Court Opinion

ID: 3746871
Source: CourtListenerOpinion
Date Created: 2016-07-06 07:08:38.130067+00
Date Added: 2024-06-11T13:58:28.559178
License: Public Domain

[EDITOR'S NOTE: This case is unpublished as indicated by the issuing court.] JUDGMENT ENTRY.
This appeal, considered on the accelerated calendar under App.R. 11.1(E) and Loc.R. 12, is not controlling authority except as provided in S.Ct.R.Rep.Op. 2(G)(1).
Defendant-appellant Lenny Charles Taylor appeals from the judgment of the trial court convicting him, following a jury trial, of trafficking in cocaine, in violation of R.C. 2925.03(A). He was sentenced to a one-year prison term.  In two assignments of error, he contests the weight and the sufficiency of the evidence to support his conviction.
The state offered evidence that Cincinnati Police Officers Prude and Johnson of the CAT Team gave a confidential informant a twenty-dollar bill that had been photocopied.  From a car fifty or sixty feet away, they saw their informant, standing under a street light, hand Taylor the money.  Taylor then entered a house and returned within ten seconds.  He handed the informant a substance. The informant gave this substance to Officer Prude.  It is uncontested that the substance was crack cocaine.
Taylor was arrested near the scene of the sale by uniformed police officers and identified by the informant, but the twenty-dollar bill was never recovered.  Although he refused to make a written statement, he told Officer Finn that he was a "middleman" and had participated in the hope that he could obtain drugs from the dealer for his personal use.
At trial, Taylor admitted that he had been previously convicted of drug abuse and possession.  His explanation was that he went into the house, where he was the caretaker, with a drug dealer because he wanted to buy drugs for himself.  He had only $6.15.  He testified that he and the dealer came back outside and discussed a drug transaction in the presence of a third party.  He and the dealer then again entered the house, but he returned to the street shortly afterwards "to get what I was looking for."  He denied facilitating the drug sale between the dealer and the confidential informant.  He admitted making a statement to Officer Finn, but said that he had referred only to his past conduct and not to the events related to his arrest.
——————————
#### WORK INSTRUCTION 1:
In the court opinion, how long was the prison term Taylor received?
#### WORK INSTRUCTION 2:
Continue the court opinion from its last sentence.
The lines that come next are from a different source than the court opinion.

Stored data entries:
——————————
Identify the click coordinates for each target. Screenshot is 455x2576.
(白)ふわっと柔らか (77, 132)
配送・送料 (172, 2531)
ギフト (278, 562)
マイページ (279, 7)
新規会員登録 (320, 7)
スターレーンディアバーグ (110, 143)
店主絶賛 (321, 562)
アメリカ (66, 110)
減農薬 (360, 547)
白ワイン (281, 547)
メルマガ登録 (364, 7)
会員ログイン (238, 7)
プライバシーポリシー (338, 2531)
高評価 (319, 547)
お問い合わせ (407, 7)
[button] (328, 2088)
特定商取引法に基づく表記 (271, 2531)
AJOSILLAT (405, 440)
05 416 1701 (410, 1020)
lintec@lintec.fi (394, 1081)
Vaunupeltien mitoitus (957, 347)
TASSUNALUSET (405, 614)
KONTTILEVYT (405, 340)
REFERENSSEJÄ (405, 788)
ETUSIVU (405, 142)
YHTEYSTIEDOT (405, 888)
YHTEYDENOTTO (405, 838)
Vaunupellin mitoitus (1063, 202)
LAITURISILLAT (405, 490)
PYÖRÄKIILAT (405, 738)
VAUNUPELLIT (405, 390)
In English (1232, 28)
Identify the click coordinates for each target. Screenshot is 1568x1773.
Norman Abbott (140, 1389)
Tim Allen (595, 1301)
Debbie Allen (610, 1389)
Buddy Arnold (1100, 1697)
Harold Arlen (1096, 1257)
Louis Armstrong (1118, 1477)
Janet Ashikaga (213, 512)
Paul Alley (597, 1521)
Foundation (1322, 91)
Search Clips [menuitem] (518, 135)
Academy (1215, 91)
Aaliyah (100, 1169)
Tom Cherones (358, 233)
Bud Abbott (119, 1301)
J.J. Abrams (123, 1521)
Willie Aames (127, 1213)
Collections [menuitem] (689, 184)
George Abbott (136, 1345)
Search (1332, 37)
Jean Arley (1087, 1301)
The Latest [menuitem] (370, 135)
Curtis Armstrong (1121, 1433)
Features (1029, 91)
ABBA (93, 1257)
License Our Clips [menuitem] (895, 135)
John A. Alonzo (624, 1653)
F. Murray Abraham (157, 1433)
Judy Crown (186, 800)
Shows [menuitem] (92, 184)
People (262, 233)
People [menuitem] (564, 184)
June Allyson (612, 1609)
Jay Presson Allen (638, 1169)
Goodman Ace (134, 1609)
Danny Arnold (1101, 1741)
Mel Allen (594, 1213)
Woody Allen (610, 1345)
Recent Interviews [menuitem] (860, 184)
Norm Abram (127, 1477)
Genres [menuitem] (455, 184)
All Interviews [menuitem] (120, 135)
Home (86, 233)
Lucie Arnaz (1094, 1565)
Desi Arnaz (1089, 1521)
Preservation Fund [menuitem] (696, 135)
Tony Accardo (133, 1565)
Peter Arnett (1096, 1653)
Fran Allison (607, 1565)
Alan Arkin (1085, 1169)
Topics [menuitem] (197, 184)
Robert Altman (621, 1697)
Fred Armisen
——————————
#### TASK ANSWER 1:
One year.

#### TASK ANSWER 2:
Taylor argues that because the twenty-dollar bill was not recovered, the state's evidence was insufficient to prove that he had engaged in trafficking.  Sufficiency is a test of adequacy in which an appellate court, after viewing the evidence in the light most favorable to the prosecution, determines whether any rational trier of fact could have found the essential elements of the offense beyond a reasonable doubt. See State v. Waddy (1992), 63 Ohio St. 3d 424, 430, 588 N.E.2d 819, 825. The jury was entitled to believe the state's witnesses and to disbelieve Taylor. Conflicts in the evidence, including credibility of the witnesses, are primarily for the trier of fact to resolve.  See State v.DeHaas (1967), 10 Ohio St. 2d 230, 227 N.E.2d 212, paragraph one of the syllabus.  A rational jury could have found beyond a reasonable doubt that Taylor was the middleman, and that he had participated in the sale of cocaine to the confidential informant.
Upon review of the record and sitting as a "thirteenth juror," we further conclude that the jury did not lose its way and create such a manifest miscarriage of justice that we must reverse the conviction and order a new trial.  See State v. Thompkins (1997), 78 Ohio St. 3d 380,387, 678 N.E.2d 541, 546-547.  The assignments of error are overruled.
Therefore, the judgment of the trial court is affirmed.
Further, a certified copy of this Judgment Entry shall constitute the mandate, which shall be sent to the trial court under App.R. 27.  Costs shall be taxed under App.R. 24.
Gorman, P.J., Painter and Winkler, JJ.